また、上記ボルト保持手段に上記のごとくマグネットを用いることにより、シンプルな構成で、かつ設備費用の増大を抑えることができる。
【実施例】
【0016】
(実施例1)
本発明の実施例にかかるボルト締付装置1及びボルト締付方法について、図1〜図15を用いて説明する。
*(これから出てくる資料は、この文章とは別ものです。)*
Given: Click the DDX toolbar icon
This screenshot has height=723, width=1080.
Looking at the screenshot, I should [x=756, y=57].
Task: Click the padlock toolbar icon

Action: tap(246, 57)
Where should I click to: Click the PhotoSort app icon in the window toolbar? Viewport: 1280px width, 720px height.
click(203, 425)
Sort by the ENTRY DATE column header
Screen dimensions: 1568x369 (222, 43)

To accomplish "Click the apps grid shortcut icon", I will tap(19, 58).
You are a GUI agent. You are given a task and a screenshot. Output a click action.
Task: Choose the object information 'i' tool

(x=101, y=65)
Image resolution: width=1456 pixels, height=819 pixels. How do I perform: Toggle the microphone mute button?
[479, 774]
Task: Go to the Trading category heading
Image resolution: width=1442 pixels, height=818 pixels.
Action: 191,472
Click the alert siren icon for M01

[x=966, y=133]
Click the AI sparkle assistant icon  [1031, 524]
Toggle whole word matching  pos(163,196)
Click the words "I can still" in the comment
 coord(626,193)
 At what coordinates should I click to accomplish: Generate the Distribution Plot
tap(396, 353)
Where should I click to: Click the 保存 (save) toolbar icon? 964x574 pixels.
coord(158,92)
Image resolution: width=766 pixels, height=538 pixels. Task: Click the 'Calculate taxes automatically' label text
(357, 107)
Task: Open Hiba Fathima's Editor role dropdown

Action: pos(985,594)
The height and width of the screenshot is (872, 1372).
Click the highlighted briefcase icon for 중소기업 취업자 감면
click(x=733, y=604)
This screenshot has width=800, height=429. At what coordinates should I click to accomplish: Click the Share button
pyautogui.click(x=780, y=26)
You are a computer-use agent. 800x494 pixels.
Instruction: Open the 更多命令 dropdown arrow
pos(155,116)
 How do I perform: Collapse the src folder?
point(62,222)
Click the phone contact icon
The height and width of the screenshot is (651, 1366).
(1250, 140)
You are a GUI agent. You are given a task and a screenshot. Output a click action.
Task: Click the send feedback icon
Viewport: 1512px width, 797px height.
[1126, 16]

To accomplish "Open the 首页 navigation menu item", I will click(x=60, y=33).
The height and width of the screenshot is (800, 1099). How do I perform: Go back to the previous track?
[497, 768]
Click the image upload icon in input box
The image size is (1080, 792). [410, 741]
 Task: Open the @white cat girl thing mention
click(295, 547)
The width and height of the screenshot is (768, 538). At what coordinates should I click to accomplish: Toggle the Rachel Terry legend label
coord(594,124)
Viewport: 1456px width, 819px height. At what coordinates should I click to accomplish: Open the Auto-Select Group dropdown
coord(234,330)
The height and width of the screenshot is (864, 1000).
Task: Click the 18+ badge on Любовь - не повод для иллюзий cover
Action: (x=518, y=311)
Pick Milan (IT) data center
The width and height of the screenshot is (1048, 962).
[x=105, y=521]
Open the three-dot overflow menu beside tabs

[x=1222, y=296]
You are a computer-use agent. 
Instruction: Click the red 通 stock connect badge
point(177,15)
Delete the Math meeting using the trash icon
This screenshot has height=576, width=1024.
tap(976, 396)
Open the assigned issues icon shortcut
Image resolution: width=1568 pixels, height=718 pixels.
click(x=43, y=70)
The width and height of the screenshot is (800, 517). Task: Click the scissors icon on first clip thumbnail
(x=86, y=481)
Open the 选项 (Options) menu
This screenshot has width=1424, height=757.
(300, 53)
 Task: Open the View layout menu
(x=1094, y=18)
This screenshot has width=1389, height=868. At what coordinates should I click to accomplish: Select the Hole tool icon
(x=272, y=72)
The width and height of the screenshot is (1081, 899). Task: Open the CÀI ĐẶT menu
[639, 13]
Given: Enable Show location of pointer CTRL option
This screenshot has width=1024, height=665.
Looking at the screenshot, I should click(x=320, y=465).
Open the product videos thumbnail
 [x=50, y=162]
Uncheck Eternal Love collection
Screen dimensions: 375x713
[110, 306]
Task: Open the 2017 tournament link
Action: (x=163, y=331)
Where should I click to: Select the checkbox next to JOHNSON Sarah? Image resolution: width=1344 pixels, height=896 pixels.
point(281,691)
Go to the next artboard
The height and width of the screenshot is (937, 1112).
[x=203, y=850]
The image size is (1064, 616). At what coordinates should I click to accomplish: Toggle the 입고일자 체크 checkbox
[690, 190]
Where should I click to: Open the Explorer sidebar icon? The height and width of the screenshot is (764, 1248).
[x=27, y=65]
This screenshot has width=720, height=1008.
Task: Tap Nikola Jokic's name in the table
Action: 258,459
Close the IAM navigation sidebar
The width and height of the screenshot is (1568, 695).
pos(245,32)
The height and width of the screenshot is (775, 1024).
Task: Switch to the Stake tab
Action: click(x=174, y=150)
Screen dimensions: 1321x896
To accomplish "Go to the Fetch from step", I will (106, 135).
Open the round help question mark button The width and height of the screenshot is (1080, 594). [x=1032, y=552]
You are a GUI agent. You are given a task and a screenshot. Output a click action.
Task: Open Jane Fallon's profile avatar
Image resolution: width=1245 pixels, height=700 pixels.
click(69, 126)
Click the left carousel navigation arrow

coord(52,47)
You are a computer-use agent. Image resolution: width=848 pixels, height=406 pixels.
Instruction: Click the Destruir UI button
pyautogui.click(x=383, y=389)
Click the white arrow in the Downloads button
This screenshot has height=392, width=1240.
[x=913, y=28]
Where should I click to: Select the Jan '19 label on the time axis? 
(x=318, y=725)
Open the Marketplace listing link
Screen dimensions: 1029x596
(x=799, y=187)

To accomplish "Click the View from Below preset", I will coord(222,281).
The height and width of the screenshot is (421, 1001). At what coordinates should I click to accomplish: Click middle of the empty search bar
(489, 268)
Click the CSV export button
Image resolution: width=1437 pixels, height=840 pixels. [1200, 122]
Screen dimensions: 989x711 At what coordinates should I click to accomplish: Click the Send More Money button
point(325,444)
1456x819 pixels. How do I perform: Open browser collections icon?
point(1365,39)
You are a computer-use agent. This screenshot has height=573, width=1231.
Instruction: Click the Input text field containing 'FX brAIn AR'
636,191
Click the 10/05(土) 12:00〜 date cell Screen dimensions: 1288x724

本例のボルト締付装置1は、図1に示すごとく、モータ11によって回転する回転主軸12と、
該回転主軸12に装着され、ボルト7の頭部71に嵌合しボルト7を保持する嵌合凹部131を下端部に有するソケット13と、該ソケット13をその軸方向に下降させるソケット下降手段2とを有している。また、ボルト締付装置1は、ソケット13を挿通可能な円筒形状を有するソケットガイド14と、上記ソケットガイド14を上記ソケット13の軸方向に下降させるガイド下降手段3と、下方に向けて縮径するガイド穴162を有するボルトガイド16とを備えている。
【0017】
ソケット13の上記嵌合凹部131には、ボルト7を保持するためのボルト保持手段を有している。また、ボルトガイド16は、複数のガイド部161を合わせて上記ガイド穴162を形成している。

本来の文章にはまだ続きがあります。